Il piano di ristrutturazione e upselling avviato poco prima della pandemia sembra infatti dare i suoi primi frutti: dopo un difficile decennio di stagnazione, dal 2022 la crescita è aumentata in modo significativo; questa dinamica si è confermata all'inizio del 2023 con un aumento delle vendite del 21%.

I livelli di redditività comunicati dal management vanno tuttavia presi con le pinze: a parte "aggiustamenti" fortuiti, il profilo dei margini rimane identico e la generazione di cassa è ostacolata dall'altissima intensità di capitale.

Il free cash flow — o flusso di cassa disponibile, una misura della redditività spesso più rilevante del risultato contabile — è quindi chiaramente negativo, con -95,6 milioni di euro, rispetto ai -66,5 milioni di euro dello stesso periodo dello scorso anno.

I segnali incoraggianti in termini di ricavi non si sono ancora tradotti in profitti contanti. È quindi difficile giustificare l'attuale valutazione, che chiude un occhio su questo deficit, soprattutto perché la tendenza a lungo termine non va chiaramente verso un miglioramento, anzi.

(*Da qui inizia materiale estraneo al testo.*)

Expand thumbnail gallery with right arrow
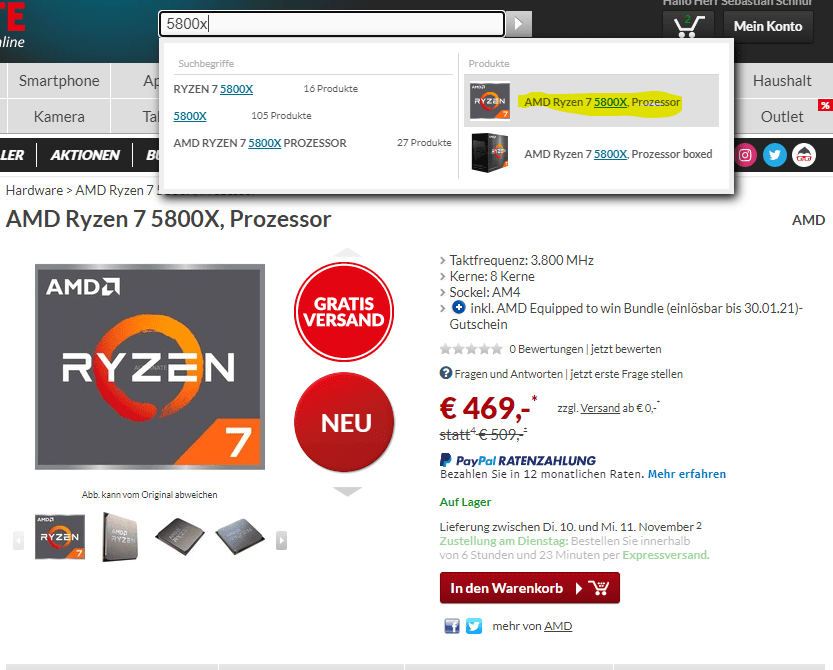833x670 pixels. pos(282,541)
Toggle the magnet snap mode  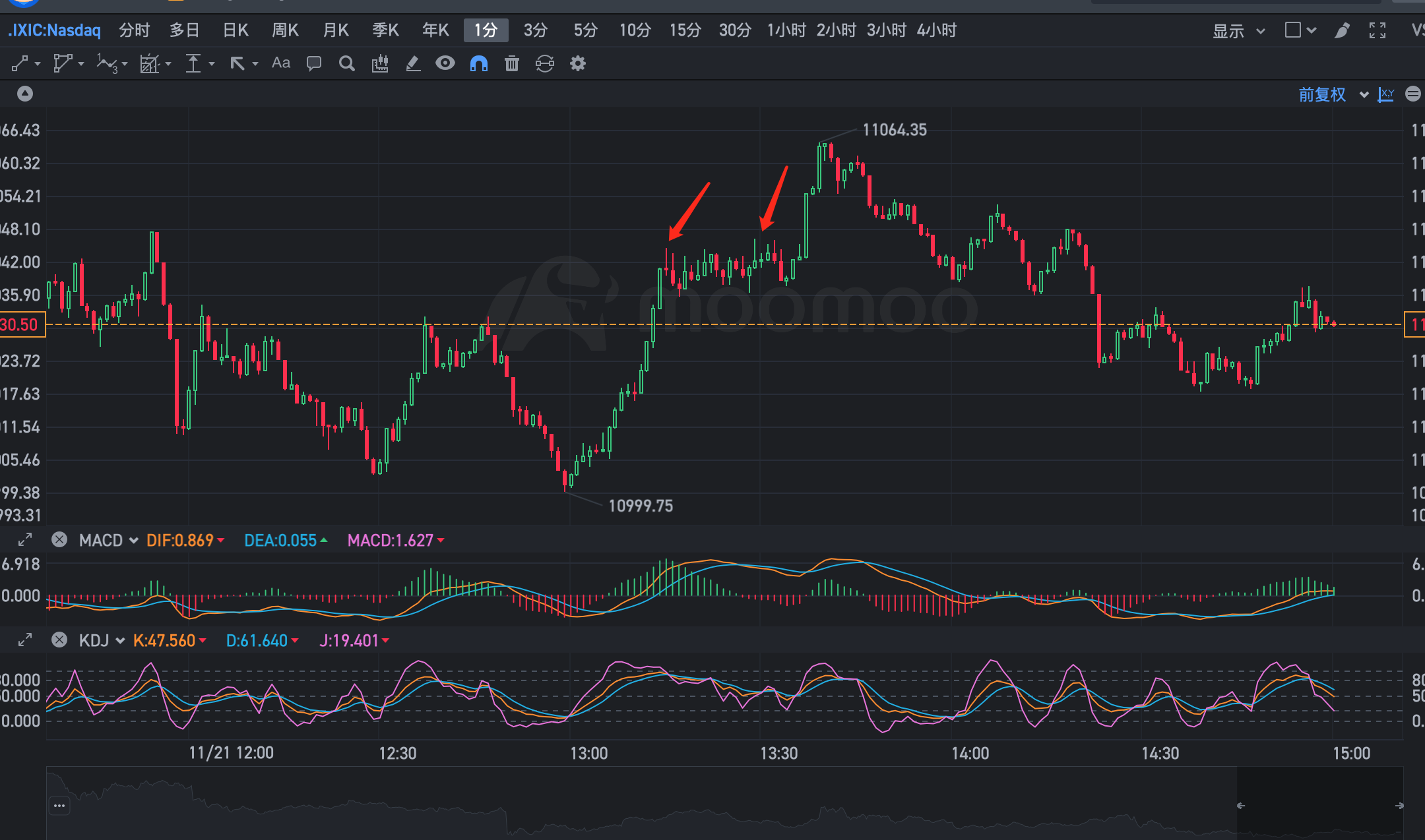(479, 64)
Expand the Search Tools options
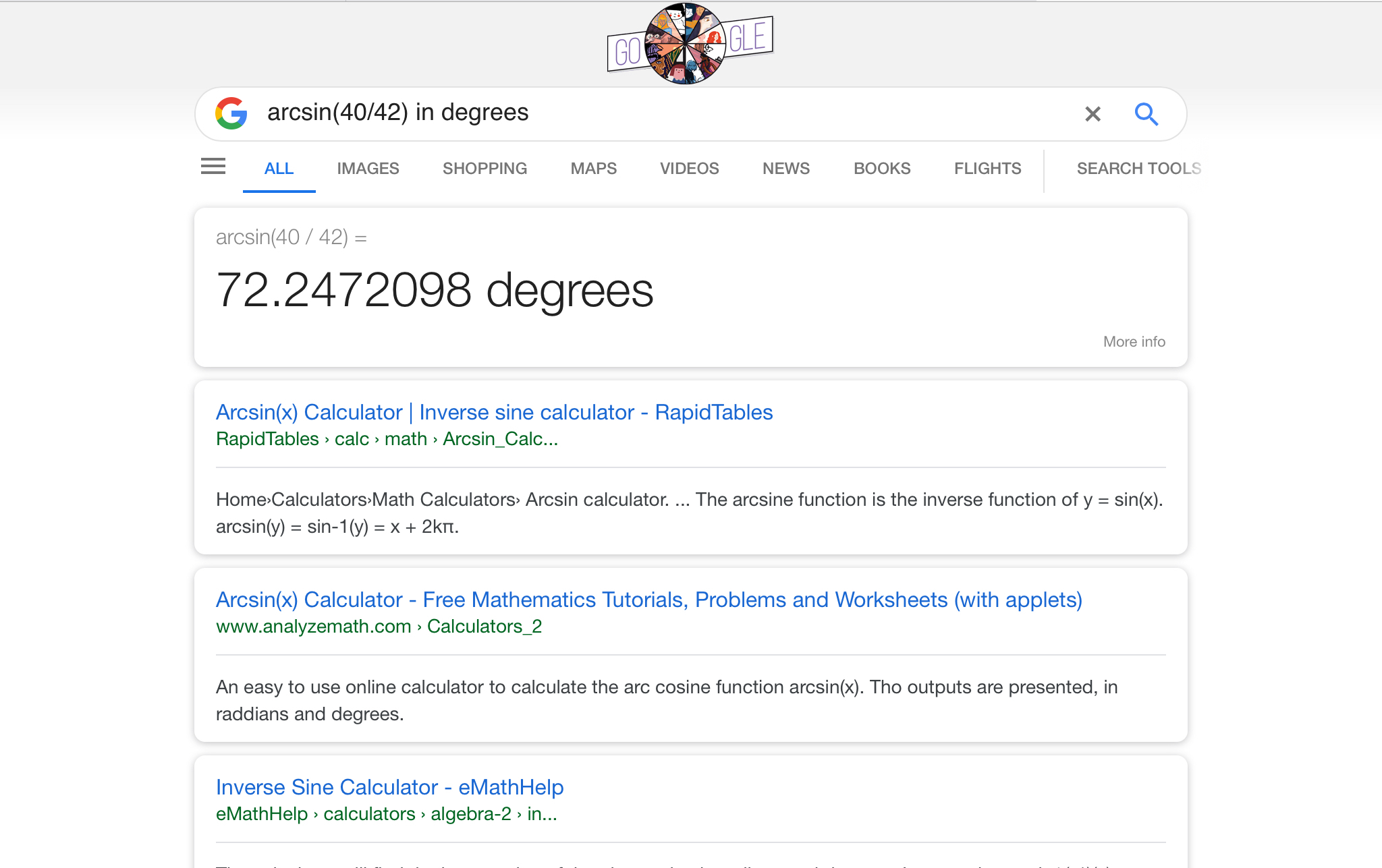 tap(1138, 169)
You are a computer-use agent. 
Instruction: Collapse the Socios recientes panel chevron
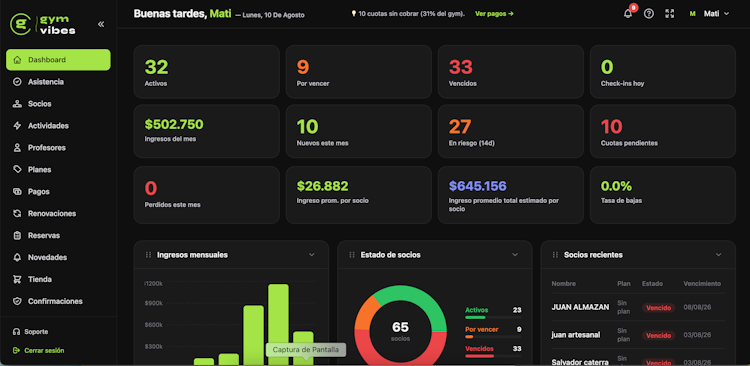pyautogui.click(x=718, y=255)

L'indebitamento è a un livello critico, con un debito netto di 1,1 miliardi di euro pari a 3,4 volte utile operativo prima degli ammortamenti (EBITDA) "rettificato" e a 6 volte l’utile operativo dopo gli ammortamenti (EBIT.)

Inoltre, nel 2025-2026 si profila un termine importante per il rifinanziamento, poiché tre quarti del debito sono in scadenza: ci si dovrà aspettare un mercato del credito meno favorevole rispetto all'ultimo decennio.

Tuttavia, Gerresheimer conserva dei bei punti forza. Il gruppo gestisce 36 siti produttivi in tutto il mondo e distribuisce i suoi prodotti in 91 Paesi. Resta un partner privilegiato per l'industria farmaceutica, che rappresenta ancora i quattro quinti del suo fatturato.

Le sfide dell’imballaggio sono enormi per l'industria sanitaria. Devono garantire la stabilità delle formulazioni biologiche complesse e prevenire qualsiasi alterazione durante le fasi di produzione, stoccaggio e distribuzione.